Качаем пресс правильно: 5 основных ошибок

Красивый пресс неизменно притягивает взгляды, и наверняка всем хочется иметь заветные «кубики». Но, оказывается, есть немало заблуждений касательно пресса, и многие совершают ошибки, мешающие его правильно прокачать и сделать рельефным. Что же это за ошибки? Какие мифы о тренировках пресса существуют? Как правильно его накачать?

Что такое пресс?

Для начала нужно разобраться, что же представляет собой пресс? «Нижний», «верхний», «боковой»… На деле, наш пресс — это одна мышца — прямая (rectus abdominis), она начинается в самом низу грудной клетки и заканчивается в тазовом поясе. «А откуда тогда берутся кубики?» — спросите вы. Это как раз не мышца, а переплетенные вертикальные и горизонтальные сухожилия, которые и дают тот самый заветный рельеф. Чтобы пресс был красивым и рельефным, его тоже нужно правильно строить. К сожалению, многие считают, что нужно делать бессчетное количество повторений, нагружать мышцы каждый день, качать тот самый пресловутый «верхний» или «нижний» пресс. Какие же 5 ошибок совершаются чаще всего в тренировке пресса?

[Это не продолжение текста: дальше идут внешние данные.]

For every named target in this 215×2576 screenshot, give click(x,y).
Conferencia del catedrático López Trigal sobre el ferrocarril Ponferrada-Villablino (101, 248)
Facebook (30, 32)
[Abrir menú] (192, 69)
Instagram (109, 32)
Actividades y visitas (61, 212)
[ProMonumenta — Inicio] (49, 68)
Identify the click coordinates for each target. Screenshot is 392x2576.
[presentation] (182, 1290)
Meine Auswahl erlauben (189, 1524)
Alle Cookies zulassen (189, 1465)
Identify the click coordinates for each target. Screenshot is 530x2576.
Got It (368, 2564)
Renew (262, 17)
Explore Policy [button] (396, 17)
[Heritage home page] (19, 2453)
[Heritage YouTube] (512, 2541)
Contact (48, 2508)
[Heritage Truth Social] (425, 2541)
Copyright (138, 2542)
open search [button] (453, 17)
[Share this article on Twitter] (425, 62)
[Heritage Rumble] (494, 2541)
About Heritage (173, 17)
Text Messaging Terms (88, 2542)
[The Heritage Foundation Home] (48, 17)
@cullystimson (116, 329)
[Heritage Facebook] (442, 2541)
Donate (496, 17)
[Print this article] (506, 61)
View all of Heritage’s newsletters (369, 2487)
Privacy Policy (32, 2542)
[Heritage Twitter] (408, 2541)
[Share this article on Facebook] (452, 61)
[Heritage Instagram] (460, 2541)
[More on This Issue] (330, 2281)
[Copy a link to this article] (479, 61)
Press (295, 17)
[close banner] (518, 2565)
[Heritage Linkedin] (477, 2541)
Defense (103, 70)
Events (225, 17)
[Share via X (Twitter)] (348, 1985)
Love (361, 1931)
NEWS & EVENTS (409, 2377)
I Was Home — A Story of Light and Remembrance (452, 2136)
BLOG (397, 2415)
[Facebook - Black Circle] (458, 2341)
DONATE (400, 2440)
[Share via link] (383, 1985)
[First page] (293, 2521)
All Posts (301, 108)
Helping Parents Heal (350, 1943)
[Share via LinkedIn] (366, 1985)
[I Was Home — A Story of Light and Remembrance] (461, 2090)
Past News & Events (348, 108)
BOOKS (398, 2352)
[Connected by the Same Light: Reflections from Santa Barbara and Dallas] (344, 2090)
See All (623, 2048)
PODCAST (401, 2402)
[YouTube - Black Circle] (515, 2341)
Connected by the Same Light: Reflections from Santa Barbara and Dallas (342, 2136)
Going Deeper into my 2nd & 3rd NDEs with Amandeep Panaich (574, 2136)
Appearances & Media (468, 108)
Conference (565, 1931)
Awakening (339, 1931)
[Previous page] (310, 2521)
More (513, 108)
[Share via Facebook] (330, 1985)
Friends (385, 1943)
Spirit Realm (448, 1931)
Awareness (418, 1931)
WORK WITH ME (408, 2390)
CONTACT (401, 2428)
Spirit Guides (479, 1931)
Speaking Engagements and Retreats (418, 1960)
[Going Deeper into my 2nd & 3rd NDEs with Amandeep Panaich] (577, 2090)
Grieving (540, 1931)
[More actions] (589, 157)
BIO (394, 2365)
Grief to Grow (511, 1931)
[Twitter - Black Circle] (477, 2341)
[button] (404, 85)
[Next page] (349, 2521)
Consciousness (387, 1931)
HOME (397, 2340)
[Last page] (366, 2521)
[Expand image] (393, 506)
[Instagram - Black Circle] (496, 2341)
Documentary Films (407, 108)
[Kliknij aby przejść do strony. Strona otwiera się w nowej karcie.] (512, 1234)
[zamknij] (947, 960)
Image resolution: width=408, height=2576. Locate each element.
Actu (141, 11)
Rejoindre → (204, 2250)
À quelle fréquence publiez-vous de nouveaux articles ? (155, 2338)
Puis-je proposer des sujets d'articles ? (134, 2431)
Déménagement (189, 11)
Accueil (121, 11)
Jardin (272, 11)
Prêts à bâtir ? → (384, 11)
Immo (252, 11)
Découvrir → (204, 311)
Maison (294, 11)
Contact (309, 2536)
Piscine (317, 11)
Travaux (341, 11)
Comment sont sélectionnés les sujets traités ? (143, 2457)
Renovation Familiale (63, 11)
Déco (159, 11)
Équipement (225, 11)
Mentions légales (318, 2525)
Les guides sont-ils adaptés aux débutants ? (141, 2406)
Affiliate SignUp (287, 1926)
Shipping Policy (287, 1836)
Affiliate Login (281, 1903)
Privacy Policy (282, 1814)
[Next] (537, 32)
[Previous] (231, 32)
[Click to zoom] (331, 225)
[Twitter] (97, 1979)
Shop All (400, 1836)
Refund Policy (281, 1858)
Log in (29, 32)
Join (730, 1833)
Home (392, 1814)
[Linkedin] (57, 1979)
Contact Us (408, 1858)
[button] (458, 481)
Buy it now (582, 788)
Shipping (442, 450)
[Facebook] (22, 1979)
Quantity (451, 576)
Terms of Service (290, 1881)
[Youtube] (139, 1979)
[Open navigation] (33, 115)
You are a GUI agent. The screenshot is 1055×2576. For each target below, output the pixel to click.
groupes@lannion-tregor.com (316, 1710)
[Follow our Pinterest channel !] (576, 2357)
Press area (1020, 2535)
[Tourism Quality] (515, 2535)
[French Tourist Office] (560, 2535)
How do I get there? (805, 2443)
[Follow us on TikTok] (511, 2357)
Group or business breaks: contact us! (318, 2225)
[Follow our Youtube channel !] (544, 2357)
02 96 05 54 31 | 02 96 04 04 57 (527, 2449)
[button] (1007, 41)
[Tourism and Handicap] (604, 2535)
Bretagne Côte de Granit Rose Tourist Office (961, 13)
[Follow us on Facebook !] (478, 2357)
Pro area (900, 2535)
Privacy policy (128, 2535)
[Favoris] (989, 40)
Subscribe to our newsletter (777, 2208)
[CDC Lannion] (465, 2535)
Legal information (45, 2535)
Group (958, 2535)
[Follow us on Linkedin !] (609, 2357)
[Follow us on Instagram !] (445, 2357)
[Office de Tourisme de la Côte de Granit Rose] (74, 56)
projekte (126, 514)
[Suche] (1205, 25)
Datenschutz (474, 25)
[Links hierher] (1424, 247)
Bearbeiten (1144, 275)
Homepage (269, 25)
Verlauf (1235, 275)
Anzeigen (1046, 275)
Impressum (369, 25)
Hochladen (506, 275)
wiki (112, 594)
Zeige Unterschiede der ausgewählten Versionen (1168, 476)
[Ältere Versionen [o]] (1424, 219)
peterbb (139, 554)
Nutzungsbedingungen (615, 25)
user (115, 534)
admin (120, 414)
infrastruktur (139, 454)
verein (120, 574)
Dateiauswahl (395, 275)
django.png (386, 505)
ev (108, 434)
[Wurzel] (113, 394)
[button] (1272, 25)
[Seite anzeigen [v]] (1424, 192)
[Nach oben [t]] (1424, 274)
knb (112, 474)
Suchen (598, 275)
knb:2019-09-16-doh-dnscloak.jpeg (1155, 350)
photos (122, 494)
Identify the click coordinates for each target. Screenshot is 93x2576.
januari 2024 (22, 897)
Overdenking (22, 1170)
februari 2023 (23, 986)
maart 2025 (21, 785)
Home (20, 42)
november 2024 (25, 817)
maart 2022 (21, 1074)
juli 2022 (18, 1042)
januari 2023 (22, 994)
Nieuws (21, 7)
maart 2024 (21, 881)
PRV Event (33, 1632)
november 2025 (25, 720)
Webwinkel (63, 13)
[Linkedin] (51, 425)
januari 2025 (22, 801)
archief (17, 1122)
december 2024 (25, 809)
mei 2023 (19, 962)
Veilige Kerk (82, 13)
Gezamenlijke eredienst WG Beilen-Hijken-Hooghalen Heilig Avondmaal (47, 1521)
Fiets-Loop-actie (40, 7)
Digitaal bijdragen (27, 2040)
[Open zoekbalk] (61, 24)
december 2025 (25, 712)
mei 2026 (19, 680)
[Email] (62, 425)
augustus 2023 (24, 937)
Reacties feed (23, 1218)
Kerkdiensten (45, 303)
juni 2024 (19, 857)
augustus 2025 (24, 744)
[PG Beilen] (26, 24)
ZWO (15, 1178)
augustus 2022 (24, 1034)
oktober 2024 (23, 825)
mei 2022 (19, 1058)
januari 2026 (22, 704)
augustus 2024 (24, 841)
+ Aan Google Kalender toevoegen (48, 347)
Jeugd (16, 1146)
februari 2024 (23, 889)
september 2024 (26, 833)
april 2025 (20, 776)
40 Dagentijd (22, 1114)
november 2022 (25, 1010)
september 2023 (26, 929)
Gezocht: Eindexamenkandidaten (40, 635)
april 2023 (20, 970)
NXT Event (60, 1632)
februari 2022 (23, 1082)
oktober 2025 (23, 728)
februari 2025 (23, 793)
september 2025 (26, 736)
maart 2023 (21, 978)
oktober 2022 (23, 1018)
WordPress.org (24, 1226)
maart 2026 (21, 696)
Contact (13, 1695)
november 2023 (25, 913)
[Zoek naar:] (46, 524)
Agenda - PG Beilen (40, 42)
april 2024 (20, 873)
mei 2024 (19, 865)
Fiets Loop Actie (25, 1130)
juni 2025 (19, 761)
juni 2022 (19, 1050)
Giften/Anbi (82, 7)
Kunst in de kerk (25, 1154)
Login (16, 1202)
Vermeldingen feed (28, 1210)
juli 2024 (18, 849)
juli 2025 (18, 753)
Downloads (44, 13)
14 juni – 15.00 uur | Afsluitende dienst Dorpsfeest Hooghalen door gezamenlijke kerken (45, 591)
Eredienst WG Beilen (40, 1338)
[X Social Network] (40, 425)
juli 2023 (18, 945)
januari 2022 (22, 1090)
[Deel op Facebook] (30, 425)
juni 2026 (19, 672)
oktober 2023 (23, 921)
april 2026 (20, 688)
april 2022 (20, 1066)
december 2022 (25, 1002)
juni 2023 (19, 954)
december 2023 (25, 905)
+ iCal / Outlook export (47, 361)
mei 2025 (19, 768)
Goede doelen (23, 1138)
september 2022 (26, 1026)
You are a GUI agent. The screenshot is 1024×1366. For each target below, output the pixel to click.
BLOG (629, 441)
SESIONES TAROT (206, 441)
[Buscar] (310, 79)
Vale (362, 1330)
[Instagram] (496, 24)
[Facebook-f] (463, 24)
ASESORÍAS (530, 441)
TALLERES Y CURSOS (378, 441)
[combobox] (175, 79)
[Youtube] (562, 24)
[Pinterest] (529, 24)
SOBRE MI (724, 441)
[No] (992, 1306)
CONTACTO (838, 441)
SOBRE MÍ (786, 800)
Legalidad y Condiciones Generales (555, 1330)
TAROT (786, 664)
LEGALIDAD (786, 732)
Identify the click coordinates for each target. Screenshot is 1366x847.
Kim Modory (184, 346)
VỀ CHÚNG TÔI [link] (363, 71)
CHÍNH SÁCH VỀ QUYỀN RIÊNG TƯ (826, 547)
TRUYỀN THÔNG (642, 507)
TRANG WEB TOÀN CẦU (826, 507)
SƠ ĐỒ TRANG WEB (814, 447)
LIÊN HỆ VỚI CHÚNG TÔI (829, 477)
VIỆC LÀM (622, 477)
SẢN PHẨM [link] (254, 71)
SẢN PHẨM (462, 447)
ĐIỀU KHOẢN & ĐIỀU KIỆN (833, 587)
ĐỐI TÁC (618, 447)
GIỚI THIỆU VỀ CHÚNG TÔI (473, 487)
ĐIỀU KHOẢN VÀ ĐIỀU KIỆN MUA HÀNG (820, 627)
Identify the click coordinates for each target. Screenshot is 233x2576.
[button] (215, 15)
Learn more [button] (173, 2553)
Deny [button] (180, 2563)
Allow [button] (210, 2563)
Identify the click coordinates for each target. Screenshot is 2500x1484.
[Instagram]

ООшибка № 1: мышца пресса не сжигает жир вокруг нее!

Многие ждут заветных кубиков, не понимая, что мышца пресса сама по себе не сожжет слой жира сверху нее, какими бы интенсивными не были упражнения. Это вообще миф, в который многие почему-то верят, ожидая чуда. Локального жиросжигания не существует, ни одно упражнение в мире не сможет убрать жир только в одном нужном вам месте. То же касается и пресса. Хотите видеть кубики? Тогда тренировка должна быть комплексной, и включать в себя много кардио, чтобы потратить то количество калорий, которое необходимо для похудения. Ну и, конечно же, питание — для того же похудения необходим дефицит калорий, и только в таком комплексе тренировки дадут результат, в том числе и для мышц пресса.

ООшибка № 2: «верхний», «нижний», «боковой»…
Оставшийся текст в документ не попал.